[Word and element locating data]
┄┄┄┄┄┄┄┄┄┄

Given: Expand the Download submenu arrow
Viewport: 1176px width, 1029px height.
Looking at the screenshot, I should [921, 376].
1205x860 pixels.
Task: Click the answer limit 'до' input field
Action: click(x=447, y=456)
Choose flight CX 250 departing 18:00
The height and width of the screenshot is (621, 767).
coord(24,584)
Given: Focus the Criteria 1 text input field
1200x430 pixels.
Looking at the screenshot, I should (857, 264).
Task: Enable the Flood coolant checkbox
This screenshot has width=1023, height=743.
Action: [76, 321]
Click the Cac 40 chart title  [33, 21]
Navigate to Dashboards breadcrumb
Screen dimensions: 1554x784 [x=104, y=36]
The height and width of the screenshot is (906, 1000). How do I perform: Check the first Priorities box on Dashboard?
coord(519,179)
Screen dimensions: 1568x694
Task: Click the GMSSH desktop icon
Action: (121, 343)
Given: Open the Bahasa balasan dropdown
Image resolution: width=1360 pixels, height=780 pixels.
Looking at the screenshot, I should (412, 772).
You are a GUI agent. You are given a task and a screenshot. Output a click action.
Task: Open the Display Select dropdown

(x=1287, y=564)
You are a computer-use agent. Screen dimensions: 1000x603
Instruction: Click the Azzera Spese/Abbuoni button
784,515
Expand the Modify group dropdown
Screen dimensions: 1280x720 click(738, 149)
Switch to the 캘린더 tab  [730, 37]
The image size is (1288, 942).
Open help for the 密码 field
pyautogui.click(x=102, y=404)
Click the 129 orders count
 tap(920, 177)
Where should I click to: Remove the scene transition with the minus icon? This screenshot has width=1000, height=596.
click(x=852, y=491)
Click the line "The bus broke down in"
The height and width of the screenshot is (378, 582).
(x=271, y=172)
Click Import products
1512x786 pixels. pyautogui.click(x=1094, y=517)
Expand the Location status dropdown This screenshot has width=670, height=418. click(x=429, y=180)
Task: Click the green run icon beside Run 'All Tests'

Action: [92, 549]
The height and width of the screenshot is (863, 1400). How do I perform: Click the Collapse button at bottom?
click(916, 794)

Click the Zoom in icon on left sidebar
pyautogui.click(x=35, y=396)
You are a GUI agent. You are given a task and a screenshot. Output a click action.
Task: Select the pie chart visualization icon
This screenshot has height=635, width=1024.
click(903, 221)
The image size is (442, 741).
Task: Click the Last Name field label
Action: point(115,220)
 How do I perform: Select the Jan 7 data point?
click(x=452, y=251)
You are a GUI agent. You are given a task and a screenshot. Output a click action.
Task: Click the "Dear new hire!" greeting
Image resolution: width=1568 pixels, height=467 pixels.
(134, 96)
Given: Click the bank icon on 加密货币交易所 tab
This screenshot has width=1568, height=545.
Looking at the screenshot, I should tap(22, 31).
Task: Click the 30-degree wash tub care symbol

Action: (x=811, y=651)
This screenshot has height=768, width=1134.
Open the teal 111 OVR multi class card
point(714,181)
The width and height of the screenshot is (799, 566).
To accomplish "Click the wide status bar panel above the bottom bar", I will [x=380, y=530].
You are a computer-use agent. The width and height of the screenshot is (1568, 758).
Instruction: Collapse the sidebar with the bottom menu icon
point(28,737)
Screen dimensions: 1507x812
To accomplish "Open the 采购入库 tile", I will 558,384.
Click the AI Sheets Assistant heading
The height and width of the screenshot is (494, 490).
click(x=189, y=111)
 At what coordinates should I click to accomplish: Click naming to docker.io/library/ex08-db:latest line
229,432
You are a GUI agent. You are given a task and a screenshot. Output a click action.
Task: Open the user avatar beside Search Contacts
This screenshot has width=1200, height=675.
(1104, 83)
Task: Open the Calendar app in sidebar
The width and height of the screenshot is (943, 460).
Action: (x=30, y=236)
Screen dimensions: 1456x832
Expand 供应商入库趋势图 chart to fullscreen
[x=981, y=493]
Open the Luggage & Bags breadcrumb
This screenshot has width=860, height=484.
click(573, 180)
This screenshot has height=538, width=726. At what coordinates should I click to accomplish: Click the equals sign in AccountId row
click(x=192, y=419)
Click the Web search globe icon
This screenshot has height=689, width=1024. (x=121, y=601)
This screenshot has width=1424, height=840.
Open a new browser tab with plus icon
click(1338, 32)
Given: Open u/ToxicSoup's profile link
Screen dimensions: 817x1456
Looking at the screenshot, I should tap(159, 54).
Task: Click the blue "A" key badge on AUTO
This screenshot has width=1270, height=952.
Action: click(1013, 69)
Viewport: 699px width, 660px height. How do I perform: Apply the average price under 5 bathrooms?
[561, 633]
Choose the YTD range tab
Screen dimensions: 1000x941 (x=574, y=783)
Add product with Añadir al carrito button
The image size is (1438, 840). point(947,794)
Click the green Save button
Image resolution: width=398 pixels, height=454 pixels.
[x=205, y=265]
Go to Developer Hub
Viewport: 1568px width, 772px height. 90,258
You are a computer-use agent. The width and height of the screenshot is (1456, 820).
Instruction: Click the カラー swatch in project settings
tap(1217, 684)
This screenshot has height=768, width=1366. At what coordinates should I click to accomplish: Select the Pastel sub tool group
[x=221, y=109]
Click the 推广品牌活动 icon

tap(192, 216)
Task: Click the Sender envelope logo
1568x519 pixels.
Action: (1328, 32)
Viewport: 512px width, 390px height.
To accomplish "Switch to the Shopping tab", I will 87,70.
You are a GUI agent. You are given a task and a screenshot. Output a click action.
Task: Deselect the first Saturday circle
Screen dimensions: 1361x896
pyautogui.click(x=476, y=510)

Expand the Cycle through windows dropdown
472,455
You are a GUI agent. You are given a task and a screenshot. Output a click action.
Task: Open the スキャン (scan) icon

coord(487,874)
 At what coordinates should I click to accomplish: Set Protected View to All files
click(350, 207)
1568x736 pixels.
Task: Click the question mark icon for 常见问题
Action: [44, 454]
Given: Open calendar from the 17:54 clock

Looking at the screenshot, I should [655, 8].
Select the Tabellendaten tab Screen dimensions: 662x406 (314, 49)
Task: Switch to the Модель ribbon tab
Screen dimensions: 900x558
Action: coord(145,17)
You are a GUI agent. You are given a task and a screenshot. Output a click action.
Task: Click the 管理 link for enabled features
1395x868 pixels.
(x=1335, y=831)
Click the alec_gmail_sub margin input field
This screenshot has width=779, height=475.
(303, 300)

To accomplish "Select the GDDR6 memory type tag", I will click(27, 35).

┄┄┄┄┄┄┄┄┄┄

▶ [AIM OF THE EXERCISE]: Copy the records above again, line for line, without changing a single character.

▶ [EXERCISE ANSWER]:
Given: Expand the Download submenu arrow
Viewport: 1176px width, 1029px height.
Looking at the screenshot, I should [921, 376].
1205x860 pixels.
Task: Click the answer limit 'до' input field
Action: click(x=447, y=456)
Choose flight CX 250 departing 18:00
The height and width of the screenshot is (621, 767).
coord(24,584)
Given: Focus the Criteria 1 text input field
1200x430 pixels.
Looking at the screenshot, I should (857, 264).
Task: Enable the Flood coolant checkbox
This screenshot has width=1023, height=743.
Action: [76, 321]
Click the Cac 40 chart title  [33, 21]
Navigate to Dashboards breadcrumb
Screen dimensions: 1554x784 [x=104, y=36]
The height and width of the screenshot is (906, 1000). How do I perform: Check the first Priorities box on Dashboard?
coord(519,179)
Screen dimensions: 1568x694
Task: Click the GMSSH desktop icon
Action: (121, 343)
Given: Open the Bahasa balasan dropdown
Image resolution: width=1360 pixels, height=780 pixels.
Looking at the screenshot, I should (412, 772).
You are a GUI agent. You are given a task and a screenshot. Output a click action.
Task: Open the Display Select dropdown

(x=1287, y=564)
You are a computer-use agent. Screen dimensions: 1000x603
Instruction: Click the Azzera Spese/Abbuoni button
784,515
Expand the Modify group dropdown
Screen dimensions: 1280x720 click(738, 149)
Switch to the 캘린더 tab  [730, 37]
The image size is (1288, 942).
Open help for the 密码 field
pyautogui.click(x=102, y=404)
Click the 129 orders count
 tap(920, 177)
Where should I click to: Remove the scene transition with the minus icon? This screenshot has width=1000, height=596.
click(x=852, y=491)
Click the line "The bus broke down in"
The height and width of the screenshot is (378, 582).
(x=271, y=172)
Click Import products
1512x786 pixels. pyautogui.click(x=1094, y=517)
Expand the Location status dropdown This screenshot has width=670, height=418. click(x=429, y=180)
Task: Click the green run icon beside Run 'All Tests'

Action: [92, 549]
The height and width of the screenshot is (863, 1400). How do I perform: Click the Collapse button at bottom?
click(916, 794)

Click the Zoom in icon on left sidebar
pyautogui.click(x=35, y=396)
You are a GUI agent. You are given a task and a screenshot. Output a click action.
Task: Select the pie chart visualization icon
This screenshot has height=635, width=1024.
click(903, 221)
The image size is (442, 741).
Task: Click the Last Name field label
Action: point(115,220)
 How do I perform: Select the Jan 7 data point?
click(x=452, y=251)
You are a GUI agent. You are given a task and a screenshot. Output a click action.
Task: Click the "Dear new hire!" greeting
Image resolution: width=1568 pixels, height=467 pixels.
(134, 96)
Given: Click the bank icon on 加密货币交易所 tab
This screenshot has width=1568, height=545.
Looking at the screenshot, I should tap(22, 31).
Task: Click the 30-degree wash tub care symbol

Action: (x=811, y=651)
This screenshot has height=768, width=1134.
Open the teal 111 OVR multi class card
point(714,181)
The width and height of the screenshot is (799, 566).
To accomplish "Click the wide status bar panel above the bottom bar", I will [x=380, y=530].
You are a computer-use agent. The width and height of the screenshot is (1568, 758).
Instruction: Collapse the sidebar with the bottom menu icon
point(28,737)
Screen dimensions: 1507x812
To accomplish "Open the 采购入库 tile", I will 558,384.
Click the AI Sheets Assistant heading
The height and width of the screenshot is (494, 490).
click(x=189, y=111)
 At what coordinates should I click to accomplish: Click naming to docker.io/library/ex08-db:latest line
229,432
You are a GUI agent. You are given a task and a screenshot. Output a click action.
Task: Open the user avatar beside Search Contacts
This screenshot has width=1200, height=675.
(1104, 83)
Task: Open the Calendar app in sidebar
The width and height of the screenshot is (943, 460).
Action: (x=30, y=236)
Screen dimensions: 1456x832
Expand 供应商入库趋势图 chart to fullscreen
[x=981, y=493]
Open the Luggage & Bags breadcrumb
This screenshot has width=860, height=484.
click(573, 180)
This screenshot has height=538, width=726. At what coordinates should I click to accomplish: Click the equals sign in AccountId row
click(x=192, y=419)
Click the Web search globe icon
This screenshot has height=689, width=1024. (x=121, y=601)
This screenshot has width=1424, height=840.
Open a new browser tab with plus icon
click(1338, 32)
Given: Open u/ToxicSoup's profile link
Screen dimensions: 817x1456
Looking at the screenshot, I should tap(159, 54).
Task: Click the blue "A" key badge on AUTO
This screenshot has width=1270, height=952.
Action: click(1013, 69)
Viewport: 699px width, 660px height. How do I perform: Apply the average price under 5 bathrooms?
[561, 633]
Choose the YTD range tab
Screen dimensions: 1000x941 (x=574, y=783)
Add product with Añadir al carrito button
The image size is (1438, 840). point(947,794)
Click the green Save button
Image resolution: width=398 pixels, height=454 pixels.
[x=205, y=265]
Go to Developer Hub
Viewport: 1568px width, 772px height. 90,258
You are a computer-use agent. The width and height of the screenshot is (1456, 820).
Instruction: Click the カラー swatch in project settings
tap(1217, 684)
This screenshot has height=768, width=1366. At what coordinates should I click to accomplish: Select the Pastel sub tool group
[x=221, y=109]
Click the 推广品牌活动 icon

tap(192, 216)
Task: Click the Sender envelope logo
1568x519 pixels.
Action: (1328, 32)
Viewport: 512px width, 390px height.
To accomplish "Switch to the Shopping tab", I will 87,70.
You are a GUI agent. You are given a task and a screenshot. Output a click action.
Task: Deselect the first Saturday circle
Screen dimensions: 1361x896
pyautogui.click(x=476, y=510)

Expand the Cycle through windows dropdown
472,455
You are a GUI agent. You are given a task and a screenshot. Output a click action.
Task: Open the スキャン (scan) icon

coord(487,874)
 At what coordinates should I click to accomplish: Set Protected View to All files
click(350, 207)
1568x736 pixels.
Task: Click the question mark icon for 常见问题
Action: [44, 454]
Given: Open calendar from the 17:54 clock

Looking at the screenshot, I should [655, 8].
Select the Tabellendaten tab Screen dimensions: 662x406 (314, 49)
Task: Switch to the Модель ribbon tab
Screen dimensions: 900x558
Action: coord(145,17)
You are a GUI agent. You are given a task and a screenshot. Output a click action.
Task: Click the 管理 link for enabled features
1395x868 pixels.
(x=1335, y=831)
Click the alec_gmail_sub margin input field
This screenshot has width=779, height=475.
(303, 300)

To accomplish "Select the GDDR6 memory type tag", I will click(27, 35).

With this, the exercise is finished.